TONY BURKE: Well, I mean overwhelmingly, the whole national figures have largely been driven by the land clearing changes. What can be done with soils is extraordinarily effective but to go beyond that requires an investment in R&D as well and this is where the research and development that is government funded, we've got policies there about regearing that with a climate change focus. We've got $15 million budgeted over four years where you actually shift your research and development into saying this is an absolute priority.The sector can have a very vibrant healthy future but we've got to make sure we've got the research done into how you can reduce total emissions and then on top of that we've got to make sure that the adaptation possibilities are there so that the industry itself can continue to thrive.Because it is not just rising temperatures or loss of water - there is also dangers with a whole series of new pests and diseases that come with dealing - as knock on effects of dealing with higher temperatures so to get that research and development right - provides an essential part of the pathway through and then you need your on-farm strategies of explaining those adjustment programs and adaptation programs for farmers at the grassroots level.

ELIZABETH JACKSON: What about genetically modified crops? Is that part of the solution?

TONY BURKE: I don't think there is any doubt that that will be a piece of the puzzle. We've had the moratorium dropped now in New South Wales and Victoria. There are particular issues in Western Australia and Tasmania where they believe that there is a particular market they are able to access by not going down the GM path and that is something to continue to consult with them.But certainly some of the pathways forward, will be provided through good technology and science in GM.

ELIZABETH JACKSON: Is the future of Australian agriculture to migrate it north, to areas that do have more rainfall?

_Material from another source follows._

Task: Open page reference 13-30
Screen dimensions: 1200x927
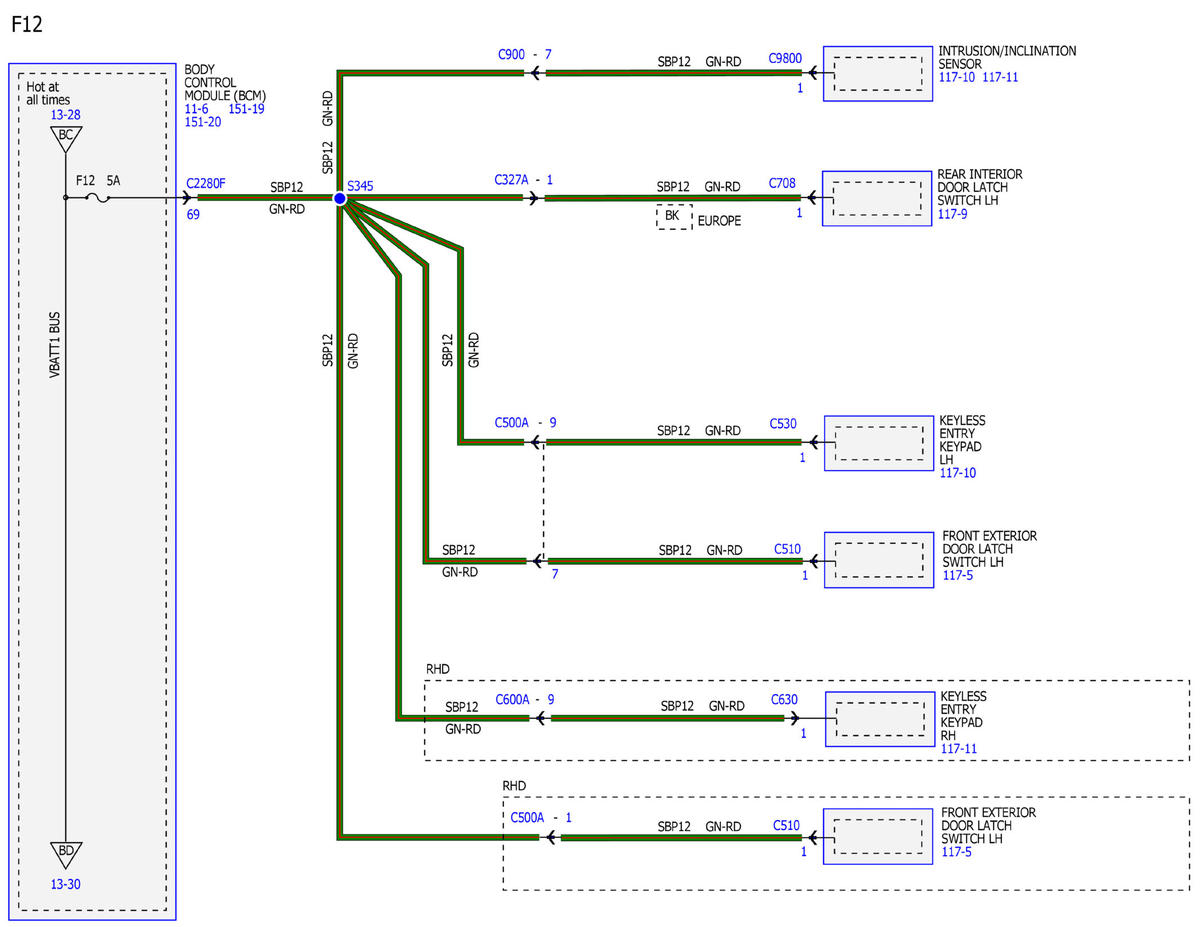Action: point(65,884)
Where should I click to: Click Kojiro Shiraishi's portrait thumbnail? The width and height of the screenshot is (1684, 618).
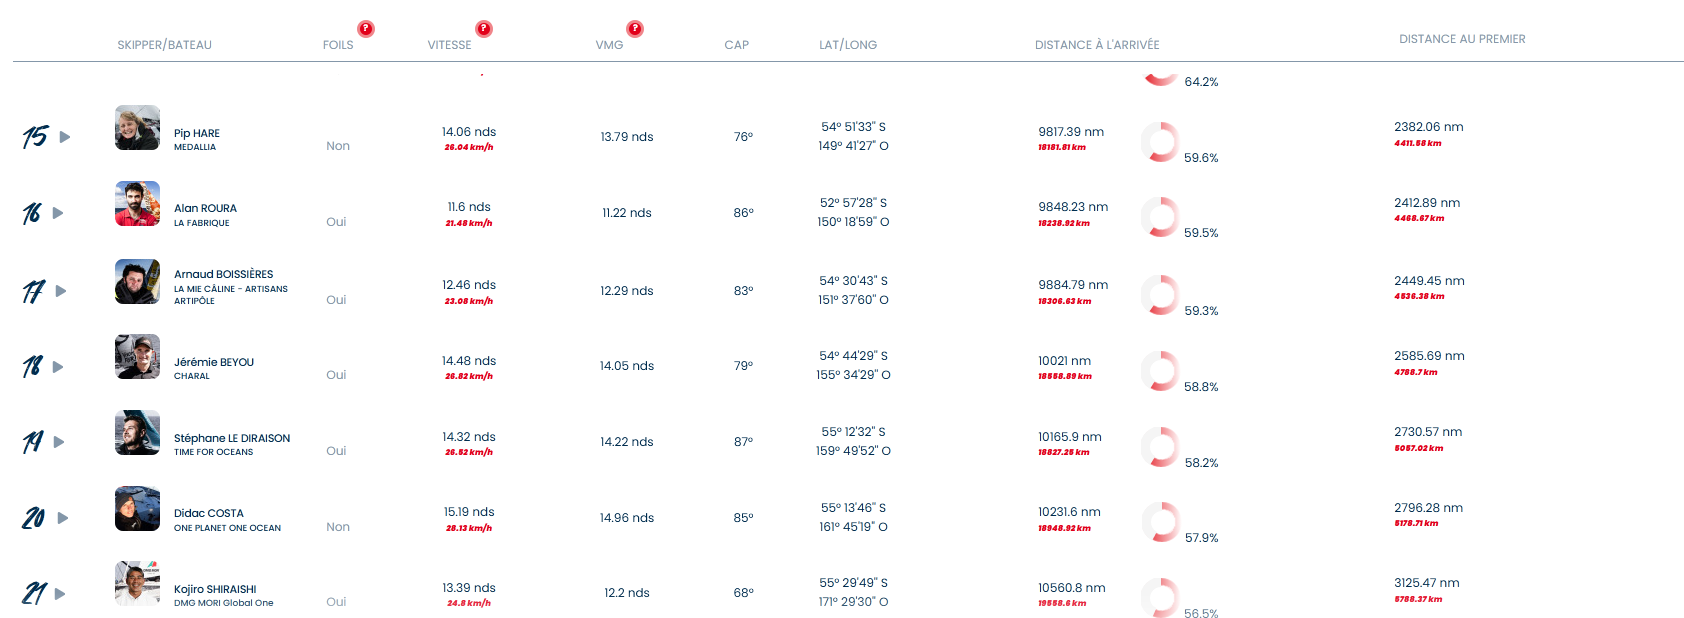tap(137, 584)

TONY BURKE: It will be more complicated than that. There will some areas for example, down along South Australia where going north is actually become a problem and there has been some particular concerns there. There will be adaptation all around the place and there just won't be a single pattern. The answers and the strategies are going to differ from farm to farm because it is not just the rainfall issues, as you go north there will also be with the higher temperatures and the more tropical climate, new problems there with animal and plant diseases so it is not going to be simple. We need to make sure the information is there and we need to have the refocusing of the government programs.But I've got to say, I still have a high level of optimism. Anybody who has a history of farming on a continent like ours is used to being resilient and used to having to adapt and that's the pathway and the challenge and it is the right sort of people who have been dealing with that over the years who are now going to be in the front line of making sure that Australia is ready for both taking on responsibility for reducing the impact of climate change but also ready for, to the extent that climate change itself is inevitable and happening - making sure that we are adapting for a vibrant industry into the future.ELIZABETH JACKSON: Tony Burke, thank you.

TONY BURKE: Pleasure, thanks.

ELIZABETH JACKSON: That's the new Minister for Agriculture, Fisheries and Forestry, Tony Burke.